We always talk about religious beliefs that cause harm, but some beliefs are just downright silly. They don’t hurt anybody, but the lengths people go to in order to adhere to the rules is ridiculous.
Sheya Wieder owned a small old house on a large lot in Borough Park, Brooklyn, until about six years ago, he said, when he decided it was time to knock it down and build an upgrade. He was all set to go when it occurred to him that the big, shady tree, standing tall and proud right where his new stoop would go, might cause a problem…
“The rabbis wouldn’t let me take it down,” Mr. Wieder said. “They told me if there is any possibility, even if it costs you money, you should work around it.”
So he did.
“It cost me over $100,000 to save it,” Mr. Wieder said.
In certain Orthodox Jewish communities, from Borough Park to Monsey, N.Y., rabbis say, there is a strong aversion to chopping down fruit trees, which results from some combination of biblical verses, Jewish law and mystical documents that prohibit destroying them wantonly…
The belief stems from Deuteronomy 20:19:
When you lay siege to a city for a long time, fighting against it to capture it, do not destroy its trees by putting an ax to them, because you can eat their fruit. Do not cut them down. Are the trees people, that you should besiege them?

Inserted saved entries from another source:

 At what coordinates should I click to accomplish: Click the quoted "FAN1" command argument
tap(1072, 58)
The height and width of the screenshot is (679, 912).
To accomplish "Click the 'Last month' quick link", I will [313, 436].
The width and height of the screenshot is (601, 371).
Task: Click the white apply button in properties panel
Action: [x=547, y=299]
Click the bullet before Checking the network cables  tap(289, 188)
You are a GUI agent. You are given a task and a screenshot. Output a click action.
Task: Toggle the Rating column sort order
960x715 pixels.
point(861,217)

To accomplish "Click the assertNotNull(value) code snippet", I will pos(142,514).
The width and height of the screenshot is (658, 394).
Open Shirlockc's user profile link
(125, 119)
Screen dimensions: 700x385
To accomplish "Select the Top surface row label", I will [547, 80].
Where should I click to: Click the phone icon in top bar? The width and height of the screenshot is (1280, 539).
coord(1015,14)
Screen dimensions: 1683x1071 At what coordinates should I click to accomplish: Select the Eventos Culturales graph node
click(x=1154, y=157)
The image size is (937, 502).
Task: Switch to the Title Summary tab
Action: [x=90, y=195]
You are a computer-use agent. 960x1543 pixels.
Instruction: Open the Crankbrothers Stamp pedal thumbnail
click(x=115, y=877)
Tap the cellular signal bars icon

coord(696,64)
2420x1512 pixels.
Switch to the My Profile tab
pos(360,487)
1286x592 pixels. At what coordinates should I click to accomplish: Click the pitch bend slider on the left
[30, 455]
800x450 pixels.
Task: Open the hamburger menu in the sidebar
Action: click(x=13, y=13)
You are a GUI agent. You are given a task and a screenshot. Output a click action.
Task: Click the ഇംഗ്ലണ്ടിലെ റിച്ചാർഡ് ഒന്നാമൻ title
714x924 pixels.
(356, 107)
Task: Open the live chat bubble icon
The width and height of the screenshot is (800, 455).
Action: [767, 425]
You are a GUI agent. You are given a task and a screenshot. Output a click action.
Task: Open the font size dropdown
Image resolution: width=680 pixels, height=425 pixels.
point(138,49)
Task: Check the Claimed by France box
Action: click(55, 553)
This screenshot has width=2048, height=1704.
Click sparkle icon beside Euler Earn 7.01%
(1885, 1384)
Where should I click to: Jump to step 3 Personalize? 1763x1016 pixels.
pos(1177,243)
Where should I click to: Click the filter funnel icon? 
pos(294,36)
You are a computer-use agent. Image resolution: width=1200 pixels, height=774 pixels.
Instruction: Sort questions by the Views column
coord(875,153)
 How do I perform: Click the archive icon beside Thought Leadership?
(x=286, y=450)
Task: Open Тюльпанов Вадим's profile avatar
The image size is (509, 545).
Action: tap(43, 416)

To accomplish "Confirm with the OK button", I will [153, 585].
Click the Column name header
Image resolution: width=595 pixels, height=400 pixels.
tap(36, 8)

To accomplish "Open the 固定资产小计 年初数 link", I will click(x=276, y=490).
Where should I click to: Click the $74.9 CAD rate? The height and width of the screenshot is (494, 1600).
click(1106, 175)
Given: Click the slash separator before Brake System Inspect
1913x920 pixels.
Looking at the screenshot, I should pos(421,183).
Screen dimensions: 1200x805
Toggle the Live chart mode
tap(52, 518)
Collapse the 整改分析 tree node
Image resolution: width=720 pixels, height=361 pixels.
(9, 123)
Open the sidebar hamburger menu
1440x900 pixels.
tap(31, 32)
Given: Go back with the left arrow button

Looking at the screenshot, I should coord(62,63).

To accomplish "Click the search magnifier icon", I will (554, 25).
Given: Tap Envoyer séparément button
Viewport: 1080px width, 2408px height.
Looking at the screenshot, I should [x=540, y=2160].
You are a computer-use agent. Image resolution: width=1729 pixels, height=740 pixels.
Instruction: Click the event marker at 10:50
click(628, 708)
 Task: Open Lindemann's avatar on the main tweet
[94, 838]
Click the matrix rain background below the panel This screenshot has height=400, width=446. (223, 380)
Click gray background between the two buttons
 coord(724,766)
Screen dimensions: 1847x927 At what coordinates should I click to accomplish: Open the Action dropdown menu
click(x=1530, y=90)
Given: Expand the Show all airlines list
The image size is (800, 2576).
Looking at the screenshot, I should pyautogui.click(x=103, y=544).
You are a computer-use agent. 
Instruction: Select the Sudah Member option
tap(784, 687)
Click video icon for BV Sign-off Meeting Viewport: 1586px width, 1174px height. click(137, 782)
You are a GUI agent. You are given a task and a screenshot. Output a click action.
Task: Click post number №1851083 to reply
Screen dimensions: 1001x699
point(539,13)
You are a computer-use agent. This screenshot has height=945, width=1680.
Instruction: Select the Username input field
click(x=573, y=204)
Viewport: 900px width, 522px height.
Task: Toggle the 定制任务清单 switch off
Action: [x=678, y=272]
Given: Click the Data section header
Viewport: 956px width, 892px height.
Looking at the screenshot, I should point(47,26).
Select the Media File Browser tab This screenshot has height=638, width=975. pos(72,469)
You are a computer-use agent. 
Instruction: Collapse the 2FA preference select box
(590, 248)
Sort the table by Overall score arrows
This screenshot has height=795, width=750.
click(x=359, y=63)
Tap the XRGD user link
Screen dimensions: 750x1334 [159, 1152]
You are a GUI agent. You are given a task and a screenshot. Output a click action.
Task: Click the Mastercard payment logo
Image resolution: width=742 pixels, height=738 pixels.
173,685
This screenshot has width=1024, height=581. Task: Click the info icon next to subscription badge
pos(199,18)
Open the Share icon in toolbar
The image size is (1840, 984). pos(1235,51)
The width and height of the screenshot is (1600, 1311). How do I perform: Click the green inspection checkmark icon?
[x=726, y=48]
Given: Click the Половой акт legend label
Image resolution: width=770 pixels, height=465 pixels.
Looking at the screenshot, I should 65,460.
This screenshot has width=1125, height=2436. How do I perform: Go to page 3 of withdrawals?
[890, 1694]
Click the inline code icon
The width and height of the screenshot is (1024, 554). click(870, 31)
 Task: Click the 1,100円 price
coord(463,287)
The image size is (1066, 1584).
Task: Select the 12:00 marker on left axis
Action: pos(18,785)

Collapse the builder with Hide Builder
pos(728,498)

Of all the passages to take seriously, that’s the one they’re focusing on?
Can we at least admit there’s no war going on during which cities are being sieged and fruit trees must be spared? Wouldn’t that fact nullify the rule?
And if they’re taking Deuteronomy 20 that literally, we’re all screwed. Because this is what it says just a few lines before that in Deuteronomy 20:10-11:
When you march up to attack a city, make its people an offer of peace. If they accept and open their gates, all the people in it shall be subject to forced labor and shall work for you.
Oh shit! We’re all about to be enslaved by Orthodox Jews! BE AFRAID!